Ron grinned. "Hermione came up with a spell. She's
brilliant, that one."
Hermione had sat up again. "I am quite proud of it,
actually. It's a kind of transfiguration spell. It can transfigure your sperm
into Ron's."
"So, you... You want me to donate, er, sperm,"
Harry was blushing furiously at this point. "So you can, er, transfigure
it into Ron's?"
Hermione opened her mouth to speak, but Ron lay a hand on
hers. "The spell doesn't exactly work that way, mate," he told Harry
seriously. "The transfiguration has to come first."
Harry looked back at Hermione. "So you do the spell
on me, and then I donate, the, er--"
"Not exactly, Harry." Hermione was blushing as
she reached for his hand. "It, er..." She twined her fingers with
Harry's and Ron's large, strong hand came down on them both, squeezing gentle
re-assurance.
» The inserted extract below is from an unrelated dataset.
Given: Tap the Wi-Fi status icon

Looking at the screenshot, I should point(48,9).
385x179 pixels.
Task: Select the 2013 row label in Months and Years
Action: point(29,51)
Hermione's eyes flickered over to his, his smile gentle,
confident, his gaze serene. She looked back into Harry's eyes. "It has to
be done, er, naturally."
Harry looked lost. "The trans--"
Ron playfully whacked him off the back of his head.
"No, ya great pillock! You're just being deliberately obtuse now!"
Ron's hand squeezed theirs again, and his voice, when he continued, was very
gentle. "Harry, you'd be doing me, doing us both, the greatest favour of
our lives, if you'd make love with my wife, to help her -- help us -- make our
baby."
Harry sat back, his arm stretched out to keep his hand
with Hermione's and Ron's as he turned his head from one of his friends to the
other, eyues wide, mouth working silently.
"I..." he finally managed. "I...
Er..."
Ron grinned over at Hermione. "Watch this." He
turned back to Harry. "Harry, will you fight four hundred Death Eaters for
me, with yer cousin Dudley on your shoulders, and your wand-hand tied behind
your back?"
Harry's brain-lock was broken, and he chuckled at Ron.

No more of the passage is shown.